4. Concatenates them into `CONSOLIDATED_KNOWLEDGE.md`.
5. Prompts the agent to read this single file.

## Integration

**Agent Workflow:**
1. User asks: "How do I use this new generic web3 library?"
2. Agent runs: `.\skills\08_llmstxt_doc_parsing\fetch_docs.ps1 -Url "https://generic-web3.io"`
3. Script outputs: `CONSOLIDATED_KNOWLEDGE.md`
4. Agent reads file and answers user instantly.

Overview

This skill rapidly ingests project documentation via the /llms.txt convention to give an agent a fast-track understanding of libraries and APIs. It fetches a curated list of markdown files, consolidates them into a single knowledge artifact, and enables immediate, accurate responses without scraping entire sites. Implemented as a PowerShell utility, it outputs a machine-readable index and an optimized consolidated doc.

How this skill works

The script checks the provided base URL for llms.txt or llms-full.txt and parses the file for project metadata and markdown links.
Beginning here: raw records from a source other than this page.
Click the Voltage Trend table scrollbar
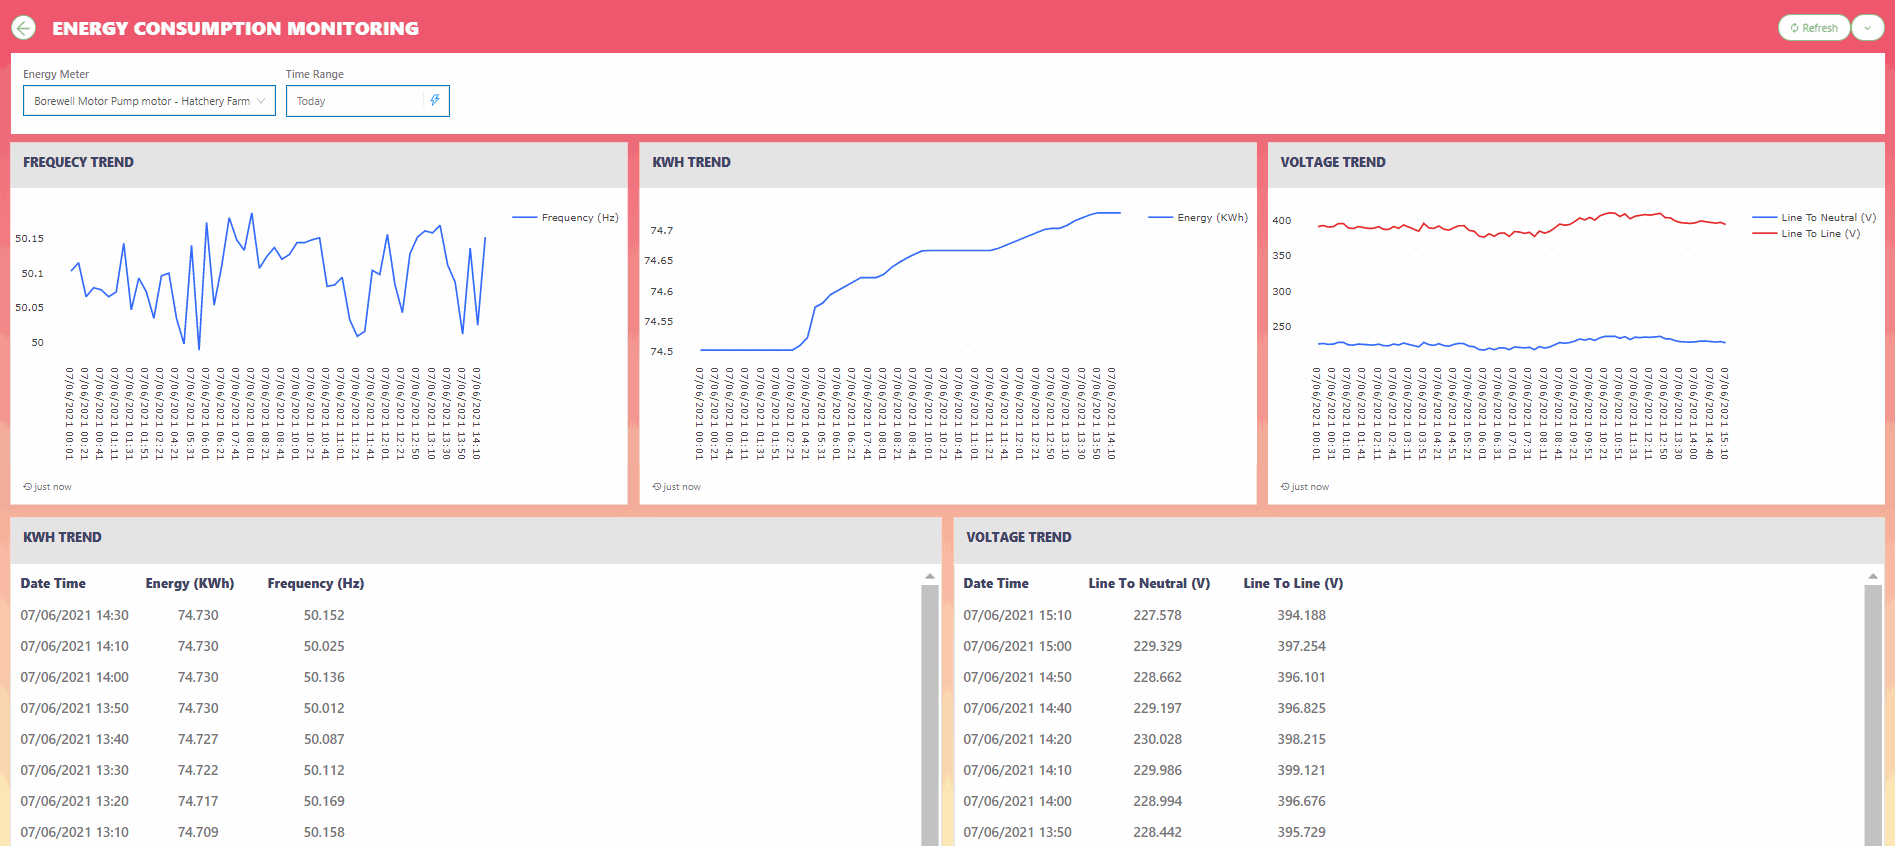The image size is (1895, 846). [1873, 710]
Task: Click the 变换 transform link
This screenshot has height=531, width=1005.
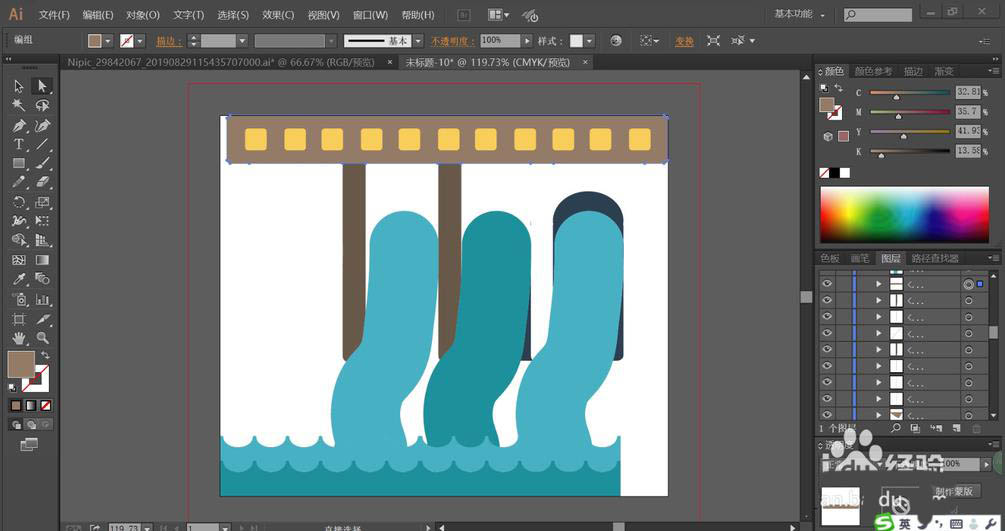Action: coord(684,41)
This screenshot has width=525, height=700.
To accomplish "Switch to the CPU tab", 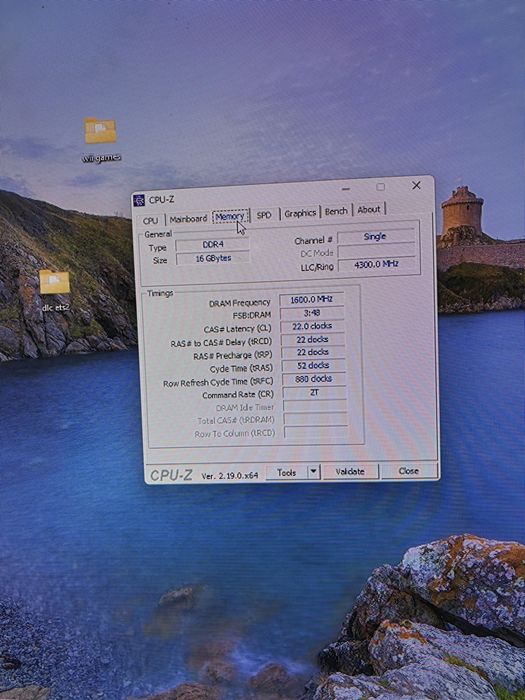I will pos(151,221).
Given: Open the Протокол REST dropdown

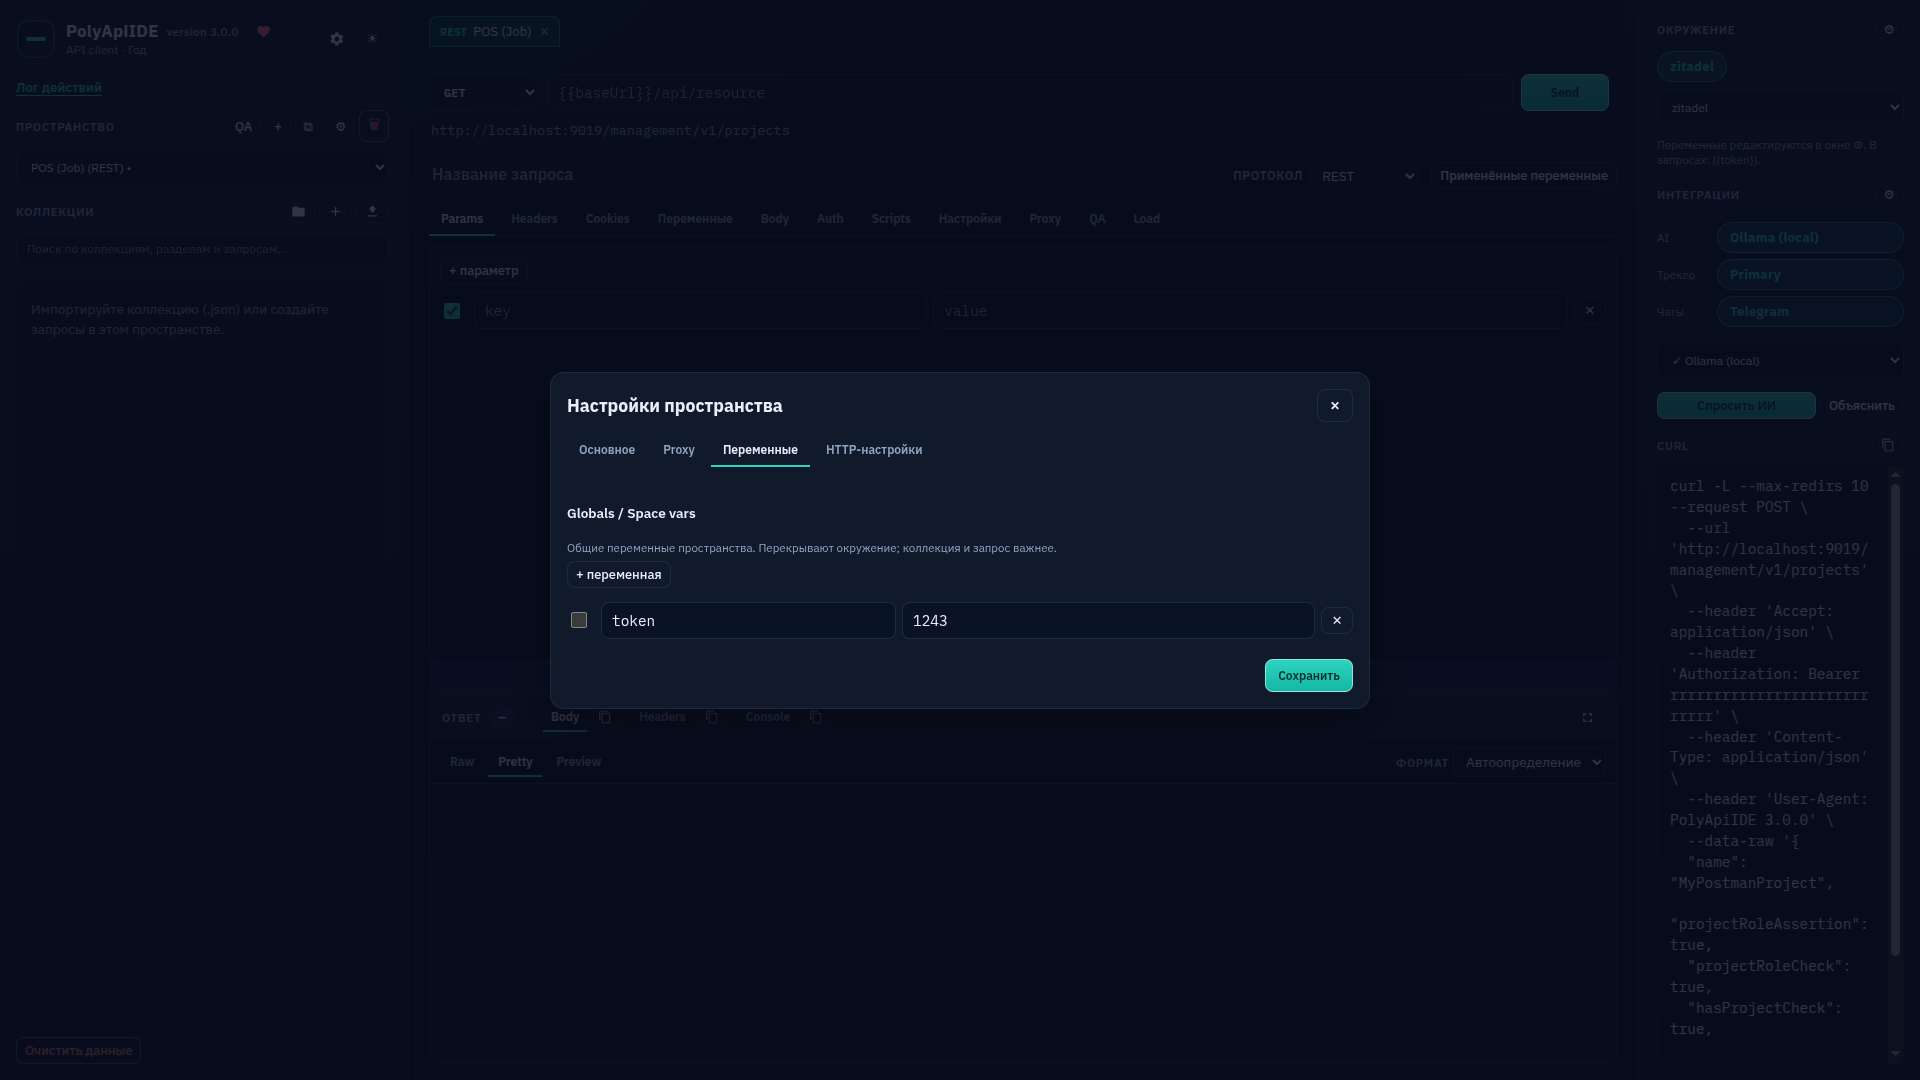Looking at the screenshot, I should point(1365,177).
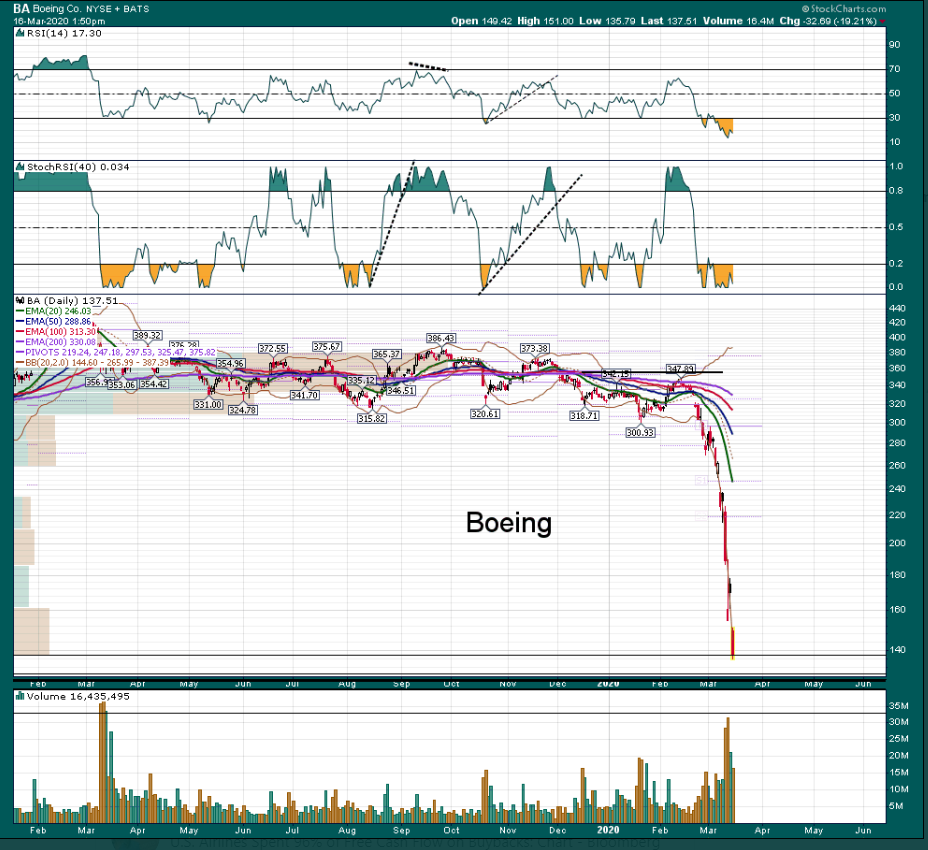Click the tallest March 2020 volume bar
Screen dimensions: 928x850
point(729,767)
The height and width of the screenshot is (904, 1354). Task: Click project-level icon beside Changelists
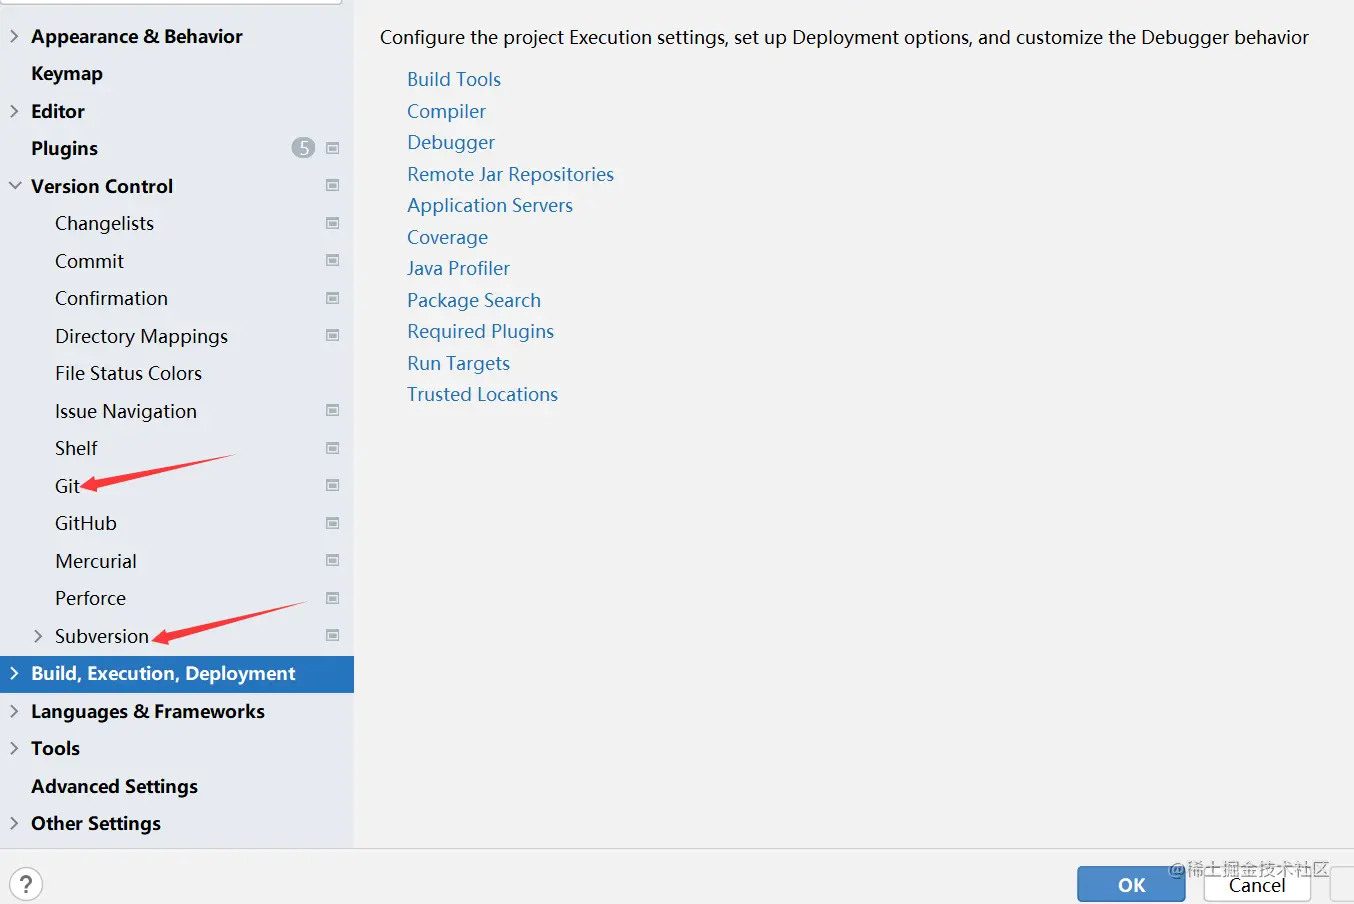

It then fetches the referenced markdown files (up to the configured limit), counts tokens for each file, and writes DOCS_INDEX.json plus CONSOLIDATED_KNOWLEDGE.md. After consolidation, the agent reads the single file for instant familiarity with the library or API.

When to use it

  • You need rapid familiarity with a new framework or API without crawling the entire site
  • Documentation providers publish an llms.txt manifest to speed LLM consumption
  • Preparing a code assistant to answer detailed questions about a library before coding
  • Onboarding agents to third-party SDKs during runtime or in CI pipelines

Best practices

  • Provide the exact project docs base URL or the direct llms.txt link to avoid redirects
  • Set a sensible --max-files to balance coverage vs. fetch time (default 10)
  • Use a dedicated output directory (default .docs) to keep artifacts isolated
  • Validate that the target site intentionally exposes llms.txt to respect owner intent
  • Review DOCS_INDEX.json after fetch to confirm token counts and included files

Example use cases

  • Agent prepares to answer API usage questions by ingesting a library’s llms.txt and producing a consolidated cheat sheet
  • CI job runs the fetch before integration tests so agents have authoritative API docs available
  • Support engineers rapidly build a knowledge snapshot for troubleshooting third-party SDK behavior
  • Security review: fetch manifest and scan consolidated content for deprecated or risky API usage

FAQ

What if the site has no llms.txt?

Provide the direct link to a curated manifest or a list of markdown files; without an llms.txt the script cannot auto-discover files.

Can I change how many files are fetched?

Yes — use the --max-files parameter to limit the number of referenced files fetched and consolidated.

Does this respect robots or site permissions?

The script performs standard HTTP fetches; ensure you have permission to retrieve and store the documentation before running it.